Eärendil, high in the western sky, made no answer. He was probably busy with more important matters than conversation with a lost and wandering distant cousin who had been declared an enemy both by his acts and by his Silmaril. 

“No?” Maglor said.  “Ah well. I don’t suppose my father would either.”  He scooped a mussel from the pan.  Maedhros had packed three spoons, and he wondered again if that meant that Maedhros had not planned his death all along, and who the third spoon had been for: Fingon, or their father.  Or perhaps it was just a spare spoon. 

The soup was finished: enough to silence the protests of his body for a little while, and so he cautiously pulled the harp from its leather cover with his left hand.  He had touched the Silmaril with two fingertips this time, like a fool.
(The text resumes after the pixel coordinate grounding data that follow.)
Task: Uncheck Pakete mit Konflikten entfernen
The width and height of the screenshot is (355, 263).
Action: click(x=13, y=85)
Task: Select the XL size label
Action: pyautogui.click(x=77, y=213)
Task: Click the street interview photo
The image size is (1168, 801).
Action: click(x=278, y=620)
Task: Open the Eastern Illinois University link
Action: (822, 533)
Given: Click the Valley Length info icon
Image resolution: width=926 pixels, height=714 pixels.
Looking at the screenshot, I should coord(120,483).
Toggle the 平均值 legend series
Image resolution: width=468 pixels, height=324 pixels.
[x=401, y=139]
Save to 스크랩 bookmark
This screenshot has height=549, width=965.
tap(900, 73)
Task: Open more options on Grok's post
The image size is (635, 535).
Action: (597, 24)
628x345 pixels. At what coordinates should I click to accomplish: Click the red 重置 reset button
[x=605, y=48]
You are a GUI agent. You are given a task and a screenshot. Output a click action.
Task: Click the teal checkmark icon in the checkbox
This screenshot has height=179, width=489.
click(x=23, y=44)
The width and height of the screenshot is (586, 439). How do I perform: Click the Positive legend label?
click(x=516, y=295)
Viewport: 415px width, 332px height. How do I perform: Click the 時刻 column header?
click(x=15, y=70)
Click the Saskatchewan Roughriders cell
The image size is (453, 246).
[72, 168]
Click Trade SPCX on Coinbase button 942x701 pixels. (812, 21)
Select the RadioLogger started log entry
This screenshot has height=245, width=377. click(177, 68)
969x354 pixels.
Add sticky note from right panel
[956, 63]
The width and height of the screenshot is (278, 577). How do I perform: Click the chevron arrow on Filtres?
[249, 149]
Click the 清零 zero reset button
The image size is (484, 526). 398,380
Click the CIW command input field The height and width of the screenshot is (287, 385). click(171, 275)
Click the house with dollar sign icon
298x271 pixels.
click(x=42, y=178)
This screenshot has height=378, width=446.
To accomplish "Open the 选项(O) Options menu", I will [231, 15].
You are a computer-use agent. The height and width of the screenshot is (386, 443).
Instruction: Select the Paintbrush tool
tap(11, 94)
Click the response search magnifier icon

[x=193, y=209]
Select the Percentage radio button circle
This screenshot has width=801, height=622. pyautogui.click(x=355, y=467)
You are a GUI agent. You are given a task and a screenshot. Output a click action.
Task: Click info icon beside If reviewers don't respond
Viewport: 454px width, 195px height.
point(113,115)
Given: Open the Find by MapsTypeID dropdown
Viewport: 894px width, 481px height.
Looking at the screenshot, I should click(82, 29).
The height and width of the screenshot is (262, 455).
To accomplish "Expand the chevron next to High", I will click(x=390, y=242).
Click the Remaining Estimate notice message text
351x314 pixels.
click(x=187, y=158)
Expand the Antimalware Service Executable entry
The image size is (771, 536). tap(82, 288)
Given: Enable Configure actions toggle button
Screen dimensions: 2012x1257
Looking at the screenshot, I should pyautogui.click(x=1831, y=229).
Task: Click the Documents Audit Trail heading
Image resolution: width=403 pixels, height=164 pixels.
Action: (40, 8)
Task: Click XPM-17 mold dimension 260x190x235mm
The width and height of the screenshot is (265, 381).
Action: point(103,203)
Fingertip burns were the worst kind.  

He turned his back upon the Silmaril, settled the harp on his knee, balanced it carefully in the crook of his right arm, well away from his aching hand, and began to play one-handed, thoughtlessly, wandering into a dream made of music as he let the notes spill out unplanned and fall like golden light of Laurelin through rain, down to the endlessly surging sea.  

* * *

 

#  Sing a New Song

**Prompts: And the music and the echo of the music went out into the Void, and it was not void.   .... Love will find out the way.**

  
Maglor did not have much time for composition, now, what with finding food and driftwood for the fire, and attending to Oath and Silmaril.  

But three winters had drifted past and been lost in the cold sea-wind and the crying of the gulls, and somehow he had found time here and there for six new songs: each one a lament.  One for Amras, one for Amrod, one for Curufin.  One for Caranthir, one for Celegorm, and at last, and very reluctantly, one for Maedhros. 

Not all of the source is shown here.